A dificuldade de dialogar com a diferença também ficou explicitada, no IV Encontro de Críticos da América do Sul, através da quase inexistência de estudos, por parte dos hispânicos, sobre literatura, teoria e crítica literárias do Brasil. Curiosamente, tal fato foi ressaltado também por um chileno, que alertava a América Espanhola sobre a necessidade de mudar sua política em relação à América Portuguesa. Para esse pesquisador, seria necessário criar o que ele chamou de “operación Brasil” – uma série de medidas visando à ampliação dos diálogos entre as Américas do Sul, que contemplasse desde a tradução e a edição  de obras da literatura brasileira no mercado hispano-americano até uma política conjunta de pesquisas acadêmicas na região do Cone Sul. De forma semelhante, a conhecida pesquisadora chilena Ana Pizarro ressaltou, durante todo o evento, a necessidade de se ouvir a voz da diferença brasileira no contexto sul americano. Pioneira de estudos dessa natureza, ao lado do brasileiro Antonio Candido e do uruguaio Ángel Rama, Ana Pizarro mais uma vez apontou o caminho das trocas culturais como aquele capaz de permitir relações produtivas para quaisquer nacionalidades, no cenário multicultural do terceiro milênio[2]

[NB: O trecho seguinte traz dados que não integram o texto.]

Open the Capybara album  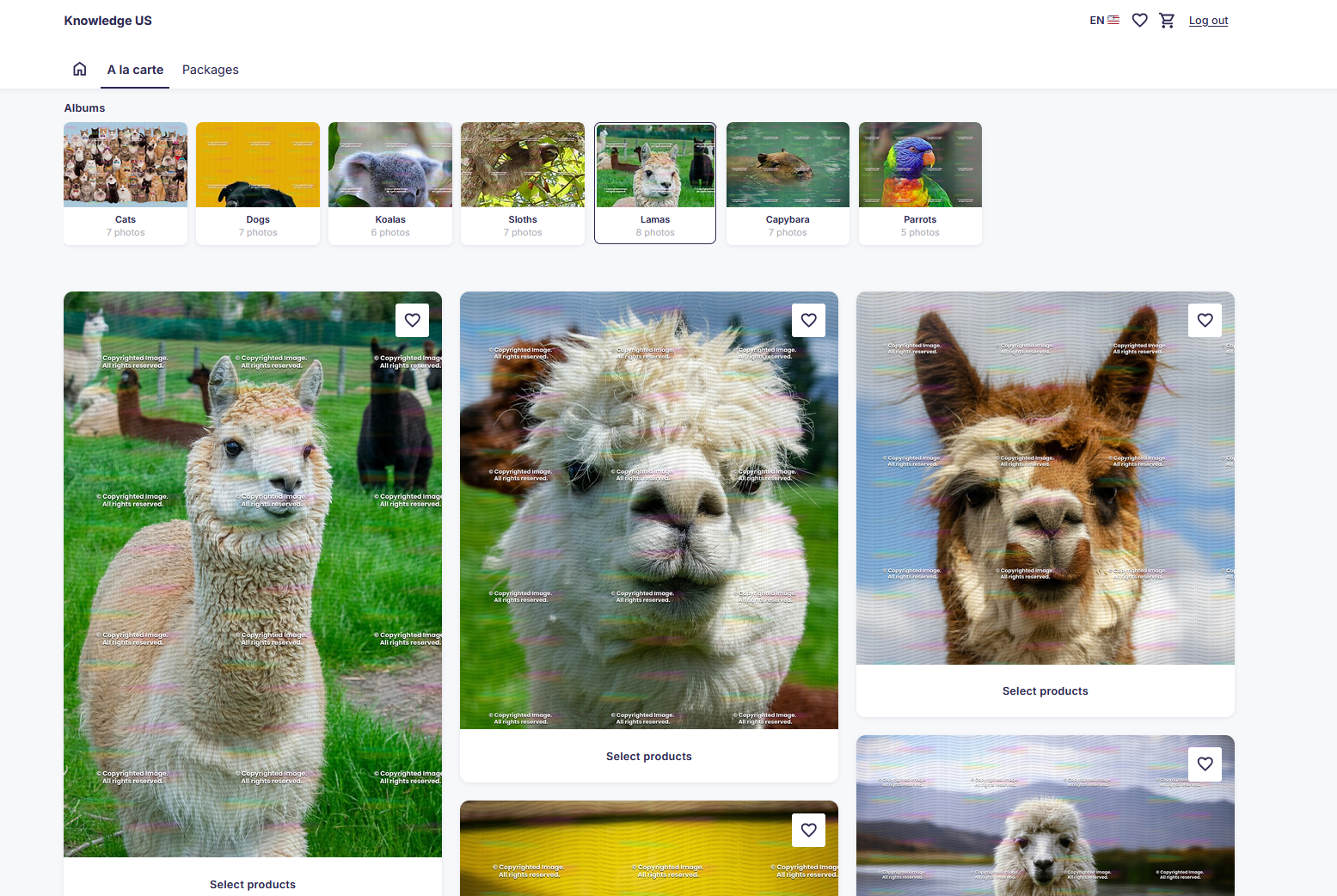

O fato de tais divergências terem emergido em Santiago do Chile não é gratuito – por se tratar do quarto encontro de pesquisadores do Cone Sul, essa reunião traduzia certo amadurecimento de determinadas posições. Tendo sediado o terceiro encontro e participado da organização do último, os pesquisadores brasileiros puderam acompanhar de perto um curioso processo do qual estavam dentro e fora, ao mesmo tempo. Da mesma forma, a adoção do ensino de língua espanhola no sistema educacional do Brasil, as traduções e publicações de obras ensaísticas e literárias de nossos vizinhos ou a fundação de entidades e associações que contemplam sua cultura, embora constituam um diálogo concreto com o mundo hispânico, nem sempre  nele desencadeiam atitudes similares. O resultado disso é que, embora o pensamento crítico brasileiro se aproprie de conceitos desenvolvidos no interior das culturas do Cone Sul, para pensar sobre si mesmo e sobre sua região, há dificuldades na construção de uma reciprocidade.

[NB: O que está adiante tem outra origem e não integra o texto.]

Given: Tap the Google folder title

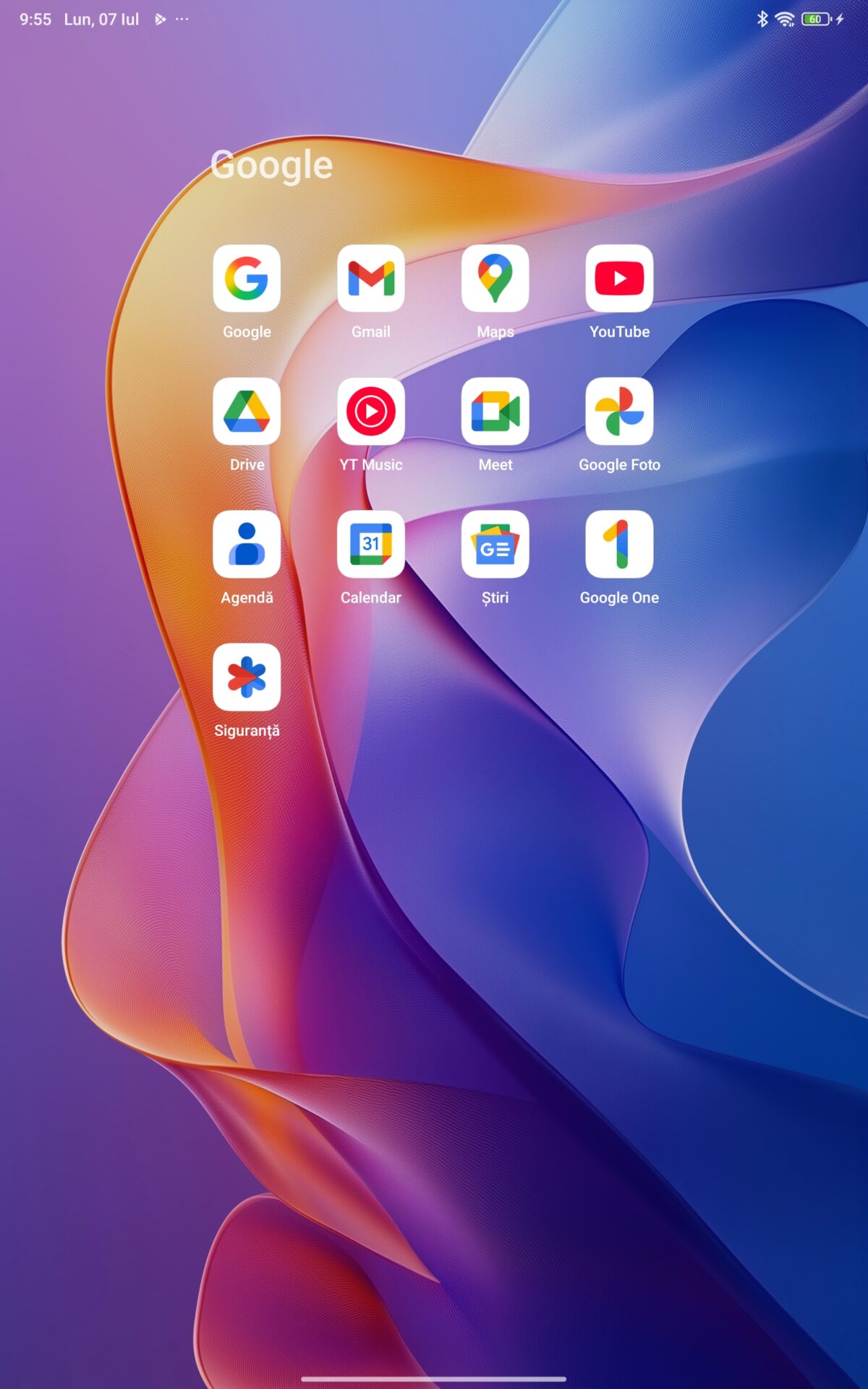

Justamente porque, em relações dessa natureza, espera-se uma contrapartida, a ausência de um movimento espontâneo de intercâmbios e de interesse mútuo revela as barreiras lingüístico-culturais que impedem nossos vizinhos de nos considerarem como interlocutores. Não se trata, evidentemente, de reivindicarmos uma reverência com relação à nossa cultura, mas de considerarmos que ela, como qualquer outra, merece a atenção devida àquele com quem se fala. Noutras palavras, um processo intercultural requer a audição do discurso do outro para que haja um alocamento dos sujeitos em universos lingüístico-ideológicos  que se cruzem e que propiciem uma sintaxe articuladora de diferenças. Saber o que diz o outro é, portanto, a condição básica do diálogo. E, para saber o que o outro diz, é preciso ouvi-lo, isto é, considerá-lo enquanto sujeito com demandas específicas, posturas próprias, falares distintos. Se tais dificuldades, por um lado, podem ser explicadas pelas históricas refregas entre Portugal e Espanha, das quais somos herdeiros diretos, por outro lado, nada justifica que essa situação permaneça, seja por acordos tácitos ou por espírito arrivista. Exatamente porque descendemos de uma cultura fálica, logocêntrica e colonialista é que podemos fazer sua crítica de forma radical, ou seja, a partir de uma auto-crítica que possa identificar e adulterar, em nós mesmos, as marcas do excluído e do excludente, permitindo-nos  recusar a situação de escravo sem desejar o papel de senhor. Libertados dos processos coloniais impostos pela Europa, corremos o risco de repeti-los indefinidamente entre nós mesmos, a não ser que tenhamos a paciência e a sapiência, como diria Machado de Assis em “A sereníssima República”[3], para construirmos novos espaços identitários, aceitando a emergência das diversidades de cada nação, território e região.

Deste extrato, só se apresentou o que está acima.